DATA:
+ + +
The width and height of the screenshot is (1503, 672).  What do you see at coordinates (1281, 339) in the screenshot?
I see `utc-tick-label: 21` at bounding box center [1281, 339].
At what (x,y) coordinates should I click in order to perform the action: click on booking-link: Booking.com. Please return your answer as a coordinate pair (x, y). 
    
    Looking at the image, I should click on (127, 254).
+ + +
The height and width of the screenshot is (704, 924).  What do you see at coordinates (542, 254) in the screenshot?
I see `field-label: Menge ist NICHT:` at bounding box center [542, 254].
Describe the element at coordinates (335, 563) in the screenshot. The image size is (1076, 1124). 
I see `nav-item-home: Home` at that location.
+ + +
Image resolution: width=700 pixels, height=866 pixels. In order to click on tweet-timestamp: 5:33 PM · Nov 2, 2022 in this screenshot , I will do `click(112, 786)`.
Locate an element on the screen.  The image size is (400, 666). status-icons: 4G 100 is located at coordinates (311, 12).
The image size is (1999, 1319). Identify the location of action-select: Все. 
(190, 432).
+ + +
BRIEF: Reproduce verbatim the lines from the one containing "The height and" through the one containing "at that location.", including both ends.

ANSWER TO THE PROBLEM:
The height and width of the screenshot is (704, 924).  What do you see at coordinates (542, 254) in the screenshot?
I see `field-label: Menge ist NICHT:` at bounding box center [542, 254].
Describe the element at coordinates (335, 563) in the screenshot. The image size is (1076, 1124). 
I see `nav-item-home: Home` at that location.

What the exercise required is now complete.